1. ## How do you find the oblique asymptote for this specific rational function

The problem I'm trying to find the oblique asymptote for is: 8x^3+1/x^2-5x+6
I know the answers to this specific problem(vertical asymptotes at: x=2,x=3; oblique asymptote at:y=x+5) but I don't know how to arrive at the answer for the oblique asymptote for this specific problem. Can anyone help? I know about how to use long division to solve most of these types of problems, but this one I don't know how to achieve the correct answer for the oblique asymptote even with long division.

2. $\displaystyle \frac{8x^3+1}{x^2-5x+6}$

Use polynomial long division to change this into a form where the order of the numerator is less than the order of the denominator. It should be clearer then.

3. I understand that I should use polynomial long division, but even so I still don't arrive at the correct answer. Perhaps my calculations are wrong. If you've tried it already using long division and arrived at the oblique asymptote I have listed above, would you mind showing me your steps?

4. Check this for the method Polynomial Long Division

I get (did it rather quick)

$\displaystyle \frac{8x^3+1}{x^2-5x+6} = 8x+40+\frac{241}{x^2-5x+6}$

5. Yea that's what I get when I work it out too.

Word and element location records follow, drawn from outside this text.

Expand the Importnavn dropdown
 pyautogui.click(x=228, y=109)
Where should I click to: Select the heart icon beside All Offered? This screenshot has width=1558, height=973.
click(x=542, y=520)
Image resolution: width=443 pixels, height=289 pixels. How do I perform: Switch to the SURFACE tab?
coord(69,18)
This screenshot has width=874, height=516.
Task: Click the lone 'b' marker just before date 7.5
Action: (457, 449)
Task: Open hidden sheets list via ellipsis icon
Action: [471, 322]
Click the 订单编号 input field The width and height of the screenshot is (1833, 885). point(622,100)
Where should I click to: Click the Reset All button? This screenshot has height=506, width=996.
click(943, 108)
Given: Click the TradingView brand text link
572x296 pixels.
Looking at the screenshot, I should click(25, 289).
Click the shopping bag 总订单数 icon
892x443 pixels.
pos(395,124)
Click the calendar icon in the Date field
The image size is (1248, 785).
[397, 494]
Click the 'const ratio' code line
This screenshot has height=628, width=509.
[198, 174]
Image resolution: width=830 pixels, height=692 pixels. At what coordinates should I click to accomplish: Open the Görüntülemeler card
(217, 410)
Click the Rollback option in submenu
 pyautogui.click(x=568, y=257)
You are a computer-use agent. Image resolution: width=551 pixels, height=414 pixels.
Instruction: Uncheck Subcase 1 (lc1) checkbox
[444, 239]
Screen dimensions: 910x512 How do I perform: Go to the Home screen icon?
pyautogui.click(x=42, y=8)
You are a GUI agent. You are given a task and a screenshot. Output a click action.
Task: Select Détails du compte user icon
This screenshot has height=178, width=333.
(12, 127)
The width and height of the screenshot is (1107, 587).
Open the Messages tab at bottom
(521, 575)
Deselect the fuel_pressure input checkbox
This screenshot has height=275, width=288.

But my book is listing the answer for the oblique asymptote as y=x+5 and shows that I need to work it out as x^3-8/x^2-5x+6
Which I'm not understanding where x^3-8 comes from. Any ideas?

6. Originally Posted by micbal9388
I'm not understanding where x^3-8 comes from. Any ideas?
No I can't see how, maybe 8 has been taken out as a common factor. But not even.

$\displaystyle \frac{8x^3+1}{x^2-5x+6} = 8x+40+\frac{241}{x^2-5x+6} = 8(x+5)+\frac{241}{x^2-5x+6}$

7. Yea, thanks anyway. Ha, I've asked a bunch of people and no one knows. It's quite baffleing to me.

8. Yea I see what the problem is. My teacher created an incorrect answer sheet and confused the hell out of me. Thanks, you were right.